The solution to the lagging when representing the actual scene of received data instantly is to inter- and extrapolate values next to smoothing the final results. What sounds complex is actually really pretty simple: When a ship moves, I calculate the current velocity and angular velocity from the previously received data. I could also include movement speed, but that isn’t really needed since velocities don’t change so quickly. I decided to let the client lag by 5ms compared to the server simulation, so when receiving the state from the server, I don’t move the ships instantly to the “new” positions, but I interpolate the position for the next 5 ms. When the 5ms are over and I haven’t received new data, I extrapolate the position from the known velocity. Both, inter- and extrapolation are however one single term: position + velocity*time_fraction – where time_fraction is a value between 0 and 1 for the 5ms intervals. When no new data is received, I simply let the time_fraction go on to higher values, effectively extrapolating the position of the ship on the server.

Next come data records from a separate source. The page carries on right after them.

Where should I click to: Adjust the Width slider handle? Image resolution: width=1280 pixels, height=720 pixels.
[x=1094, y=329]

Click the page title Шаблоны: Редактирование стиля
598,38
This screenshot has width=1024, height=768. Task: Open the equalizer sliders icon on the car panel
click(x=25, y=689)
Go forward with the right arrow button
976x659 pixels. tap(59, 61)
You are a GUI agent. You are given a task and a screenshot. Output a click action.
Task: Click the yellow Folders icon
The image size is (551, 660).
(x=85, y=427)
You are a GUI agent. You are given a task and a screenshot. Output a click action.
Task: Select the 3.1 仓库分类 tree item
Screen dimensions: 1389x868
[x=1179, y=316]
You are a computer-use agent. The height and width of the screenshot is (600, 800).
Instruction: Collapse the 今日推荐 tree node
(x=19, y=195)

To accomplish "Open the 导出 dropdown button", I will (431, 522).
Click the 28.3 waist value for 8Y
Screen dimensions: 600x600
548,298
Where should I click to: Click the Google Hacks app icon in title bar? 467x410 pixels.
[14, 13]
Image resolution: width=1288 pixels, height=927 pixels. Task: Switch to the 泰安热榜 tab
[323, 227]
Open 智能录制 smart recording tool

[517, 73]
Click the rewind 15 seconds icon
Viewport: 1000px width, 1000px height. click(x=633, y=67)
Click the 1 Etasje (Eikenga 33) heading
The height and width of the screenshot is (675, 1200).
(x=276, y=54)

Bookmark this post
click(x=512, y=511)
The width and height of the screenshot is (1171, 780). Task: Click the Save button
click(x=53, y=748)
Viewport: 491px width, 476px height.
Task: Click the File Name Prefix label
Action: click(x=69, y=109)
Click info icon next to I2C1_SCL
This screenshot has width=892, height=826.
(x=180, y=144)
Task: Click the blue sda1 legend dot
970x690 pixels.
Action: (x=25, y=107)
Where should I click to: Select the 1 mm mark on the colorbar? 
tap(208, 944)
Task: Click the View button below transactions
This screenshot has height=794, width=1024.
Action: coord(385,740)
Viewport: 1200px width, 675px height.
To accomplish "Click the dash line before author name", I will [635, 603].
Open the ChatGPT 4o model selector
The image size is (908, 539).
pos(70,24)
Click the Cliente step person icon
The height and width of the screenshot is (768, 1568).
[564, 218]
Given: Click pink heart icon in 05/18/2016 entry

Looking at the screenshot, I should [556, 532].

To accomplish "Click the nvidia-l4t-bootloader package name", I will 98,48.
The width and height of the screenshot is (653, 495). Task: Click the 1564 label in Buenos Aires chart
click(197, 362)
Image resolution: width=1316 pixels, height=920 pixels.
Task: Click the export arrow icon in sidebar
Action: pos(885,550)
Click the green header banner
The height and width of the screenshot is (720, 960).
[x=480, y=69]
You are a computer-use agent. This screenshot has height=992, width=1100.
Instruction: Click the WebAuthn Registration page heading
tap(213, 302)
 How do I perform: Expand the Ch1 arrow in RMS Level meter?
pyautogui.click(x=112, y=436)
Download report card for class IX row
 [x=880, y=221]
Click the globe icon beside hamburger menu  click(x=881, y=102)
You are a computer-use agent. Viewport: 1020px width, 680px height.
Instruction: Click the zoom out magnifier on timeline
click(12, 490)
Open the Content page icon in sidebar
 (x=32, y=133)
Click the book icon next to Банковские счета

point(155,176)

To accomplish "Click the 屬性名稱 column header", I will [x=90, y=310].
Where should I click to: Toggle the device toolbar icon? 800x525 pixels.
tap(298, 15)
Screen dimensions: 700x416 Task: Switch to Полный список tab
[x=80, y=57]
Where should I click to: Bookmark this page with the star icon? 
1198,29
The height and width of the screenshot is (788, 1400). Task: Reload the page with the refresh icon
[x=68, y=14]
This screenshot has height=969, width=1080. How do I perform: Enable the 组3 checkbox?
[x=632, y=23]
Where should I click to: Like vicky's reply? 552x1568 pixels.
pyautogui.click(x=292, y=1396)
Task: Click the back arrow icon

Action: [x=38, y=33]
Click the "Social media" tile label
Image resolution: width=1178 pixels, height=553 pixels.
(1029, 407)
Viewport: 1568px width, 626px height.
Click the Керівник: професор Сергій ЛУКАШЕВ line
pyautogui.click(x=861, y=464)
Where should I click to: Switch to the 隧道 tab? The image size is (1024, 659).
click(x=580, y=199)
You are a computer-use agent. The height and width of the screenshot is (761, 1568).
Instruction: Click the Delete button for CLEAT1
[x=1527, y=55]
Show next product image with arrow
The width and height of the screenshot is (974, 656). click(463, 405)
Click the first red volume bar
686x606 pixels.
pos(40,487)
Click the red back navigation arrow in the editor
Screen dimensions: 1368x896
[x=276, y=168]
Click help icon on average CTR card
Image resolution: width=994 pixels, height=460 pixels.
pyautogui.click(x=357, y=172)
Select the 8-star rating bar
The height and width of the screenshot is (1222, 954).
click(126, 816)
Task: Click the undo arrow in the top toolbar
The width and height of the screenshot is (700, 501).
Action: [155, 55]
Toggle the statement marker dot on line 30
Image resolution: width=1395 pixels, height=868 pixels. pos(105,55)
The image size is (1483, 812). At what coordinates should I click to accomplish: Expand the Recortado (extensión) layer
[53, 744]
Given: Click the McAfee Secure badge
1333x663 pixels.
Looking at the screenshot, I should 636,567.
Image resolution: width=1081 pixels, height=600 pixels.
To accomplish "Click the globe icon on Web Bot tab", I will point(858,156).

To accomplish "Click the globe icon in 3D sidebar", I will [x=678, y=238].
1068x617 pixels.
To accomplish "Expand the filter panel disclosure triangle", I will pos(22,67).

If I would do only that, the ship would jump whenever a network delay is corrected since the extrapolation isn’t showing the correct solution. To prevent visual lags from happening, I simply smooth move the ship only for a fraction towards the interpolated values (which can change suddenly when receiving a delayed package). So the actual formula is

screen_position = screen_position*.7 + .3*(position + velocity*time_fraction).

The values .7 and .3 are chosen pretty randomly – for these numbers, sudden movement changes will get smoothed over 3-4 frames until a relatively close screen position is reached (close to the actual position).

So nothing fancy and actually not applicable for faster games, but fine for this one. Oh, and the cannon balls are simulated on the client side from knowing the shot’s origin and the speed at that time.

Extended statistics

I extended the statistics I am gathering. I track now the amount of incoming and outgoing data and also log certain events (coming, going and sinking of ships). This was actually much more work than anticipated – I am using sqlite as database backend and Lua as the server side language. Since I do not use threading on the server, database access would introduce too much delays. So I needed to come up with something more fancy than simple query execution inside the game logic. Oh boy, this took a while…

After having found out that the db access is introducing lags, I thought about using Lua lanes, a multithreading library for Lua. But then again, I didn’t want to add more libraries on top of my requirements. So I decided that I “simply” start a second process using io.popen and communicate with it through stdin and stdout. There were a few shortcomings to that and I finally ended up with one process that listens on a tcp port for sql execution statements. The game process sends data in batched packages to the database socket and doesn’t wait for it’s completion. There’s a fair chance of data loss when something goes wrong, but for this kind of data (statistics), it’s quite unimportant… so it’s sort of acceptable.

Webfrontend

To have a simple way to look up the stats, I wrote a small webservice that presents the current statistics. It’s listening on port 9293, so if you follow the link, you can see the current stats.

So what’s next? I think I want to add a bot that provides a challenge when other players aren’t available.